4 ways to destroy and overcome your ‘Comparison Appetite’
“If you compare yourself with others, you may become vain and bitter; for always there will be greater and lesser persons than yourself. Enjoy your achievements as well as your plans”.
Whatever else you do or forbear, impose upon yourself the task of happiness; and now and then abandon yourself to the joy of laughter.
- (both poems culled from Max Ehrmann’s Desiderata and Whatever Else you do poems, 1952)
If we are honest with ourselves, one of the issues we contend with regularly is the tendency to compare ourselves to others. It is a stealthy act we engage in it without realising it. Also, because we don’t have the full picture of what’s going on in other people’s lives, we make assumptions and our perceptions of people (and the things they engage in) cloud our reasoning and make us feel we have it worse than them, or that they have it better than us or that we have it better than them, whatever the case is. Remember that often, things are not always as they seem and even if you think they are, constantly measuring yourself against other people’s accomplishments will never give you a well-balanced outlook on life. In today’s post, I’m sharing:
4 ways to destroy and overcome your ‘Comparison Appetite’
- Know what is important to you. Someone else’s pursuit may be driven by a need for fame/power, while yours may be driven by a need for service/recognition/money- none of these motives are bad but what is different is our motivators. Person A’s focus might be towards the corporate boardrooms while B’s focus might be for the homeless children in the slums.
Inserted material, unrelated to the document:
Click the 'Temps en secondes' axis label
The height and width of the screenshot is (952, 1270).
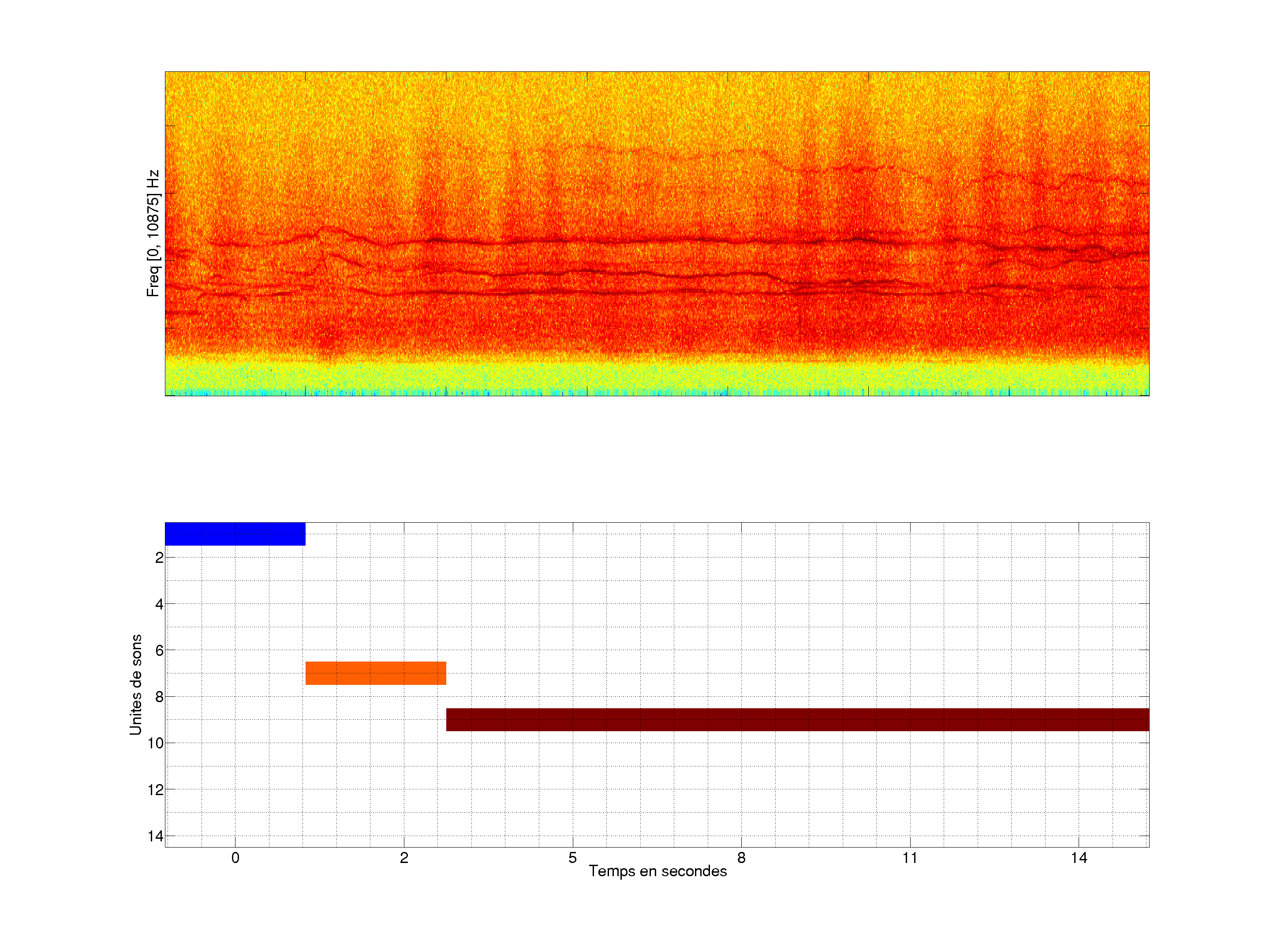657,871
The things that drive you will dictate your pursuits. Is what you are doing central to your values and life goals, what makes you unique, what are your sights set on in your life? As much as you can, seek to understand your own life’s path. When you know, this is where you focus your energies on. As you ardently pursue your life’s intent, it gets harder to feed the comparison appetite.
- Communicate sincerely and celebrate others’ achievements. How often do we compare ourselves to random strangers, celebrities or super stars? In my case, rarely. Generally, we tend to compare ourselves to people we know and are familiar with. I also think that admiration for someone if not curbed, can spiral into comparison and this is where sincere communication helps. If I admire someone for something they’ve achieved or are doing, I let them know. I don’t believe in admiring from afar, I share my admiration of people with them. Why? Because this automatically sets the tone and foundation for my relationships with individuals, making me align my thoughts and attitude towards them, to make me more receptive to learning from them and not comparing myself to them.
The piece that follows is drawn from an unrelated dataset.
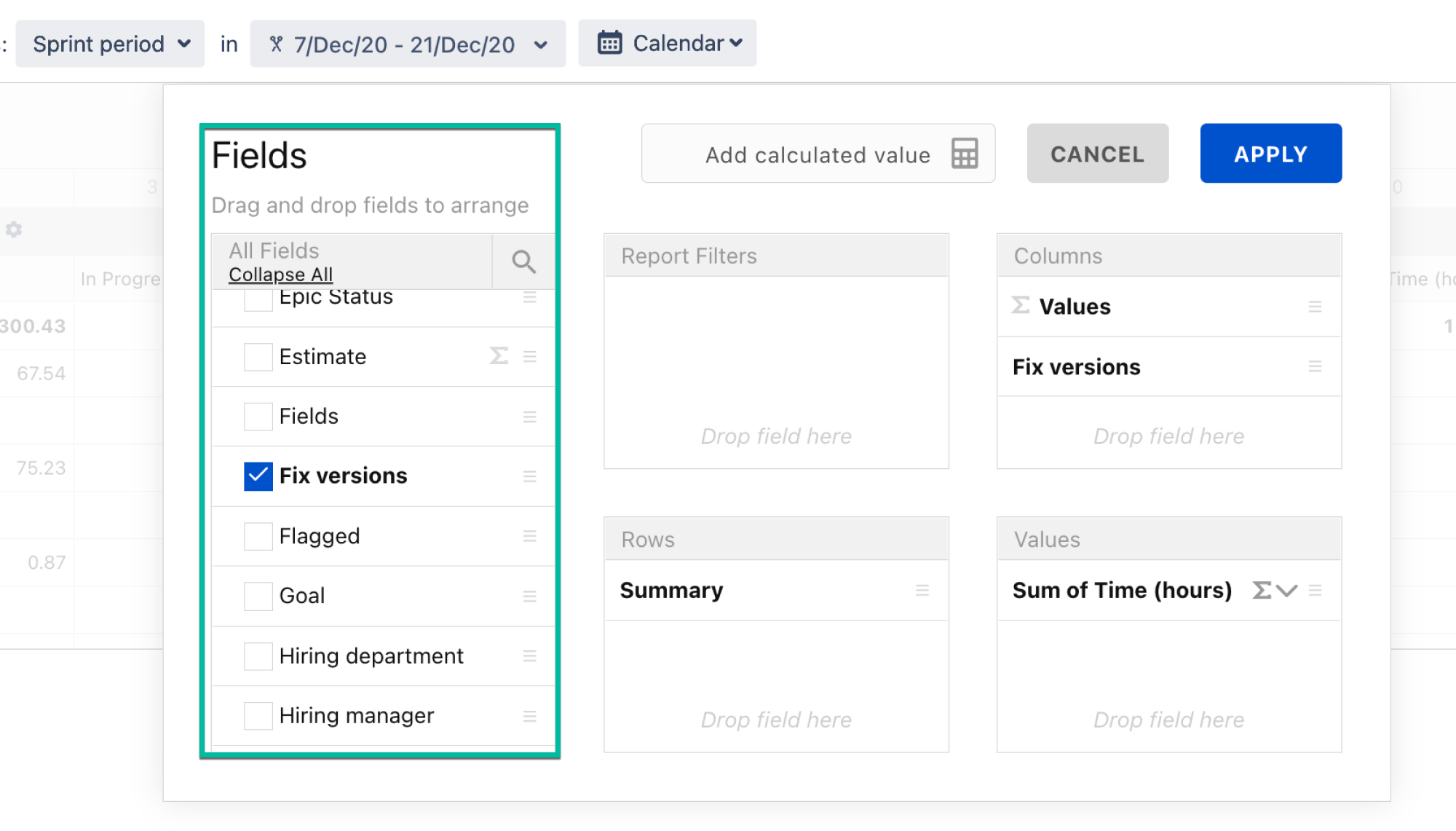Click the search magnifier icon in Fields
Viewport: 1456px width, 831px height.
point(523,261)
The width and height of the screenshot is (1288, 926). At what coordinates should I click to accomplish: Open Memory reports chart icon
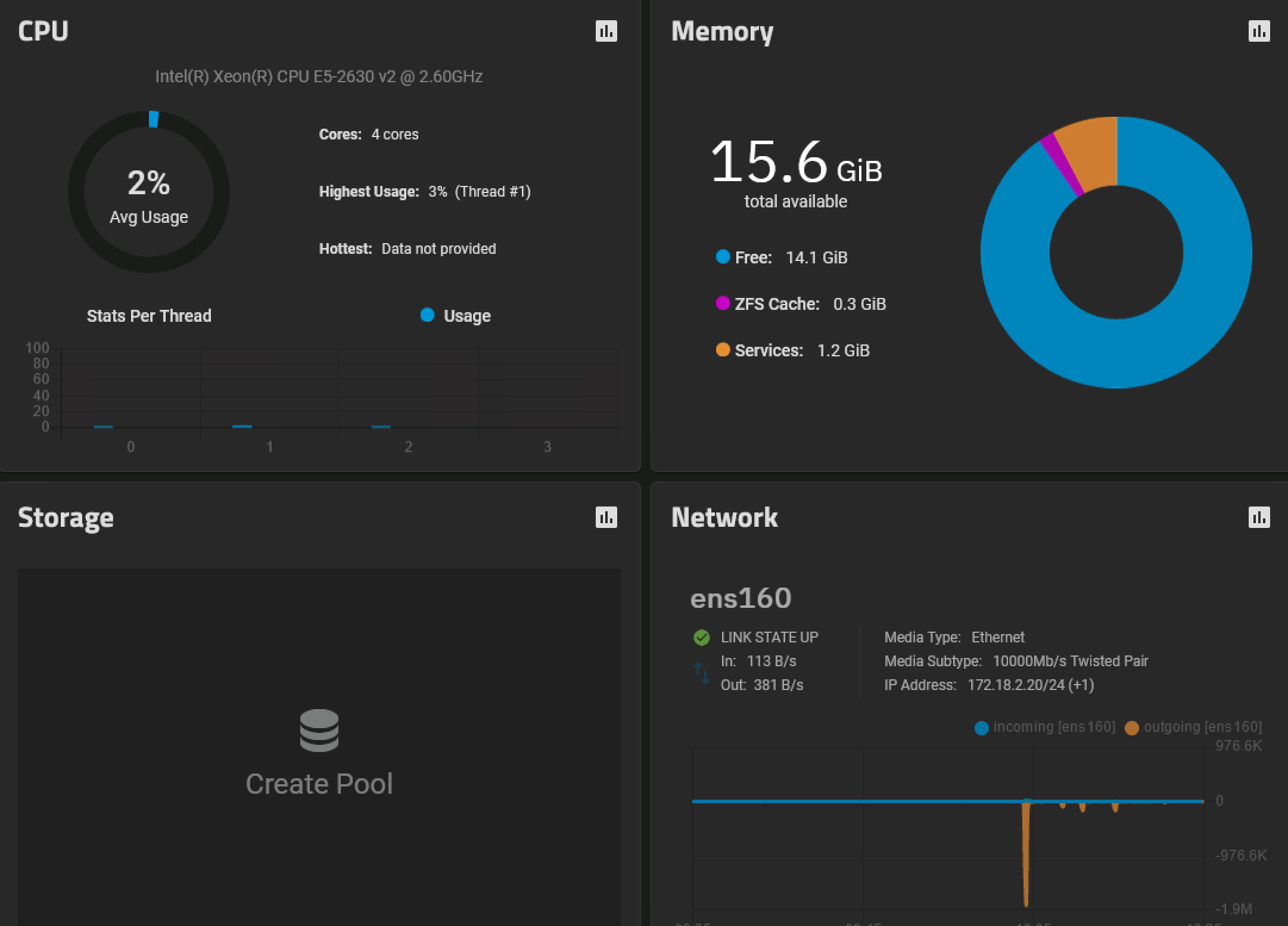click(x=1259, y=31)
- Always remind yourself that you are on your path, so you should stay busy with what is intrinsically important to you. Figure out what resonates with you and play to your strengths. When you know what you are good at, you are more confident and better placed to influence others. When you know what you are good at, you excel! Your strength may be what people admire about you, and what they perceive as their own shortcoming/weakness might be what you admire about them. People are good at different things, no individual knows it all and you can’t be good at everything. So my interpretation of this is that as long as you keep comparing your weakness to someone else’s strength or vice versa, the comparison scale will always be tilted in no one’s favour- not even yours.
- Tell yourself to remember that people are always in different stages of their lives. Good things will always happen to everyone. Understand and remind yourself that everyone has goals and we all work hard to achieve these goals. When you achieve a goal, you are happy, you know you worked hard. When someone else achieves theirs, they will be happy. Be happy for them too, it also took them some hard work. Our dreams come true at different phases and stages so at the end of the day, think about it, comparison is baseless. We are on different journeys, really. If you are moving forward in the pursuit of your personal goals, growing year to year (even with intangible things that can be measured), then you know you have no reason for constant comparisons.
These simple approaches keep helping me to stop myself in the tracks when I feel compelled to compare myself to others. It really takes a mind shift to effect these but honestly, they work. Hopefully they help you too. What methods/approaches do you adopt to stop yourself from doing comparing yourself to others?
Thanks so much for stopping by today. Till we chat again, reduce the comparison, keep shining, share this blog with your awesome tribe and take care of yourself XOXOXO
PS: I love all Max Ehrmann’s poems but Desiderata remains my favourite. Google all his poems, they’re profound.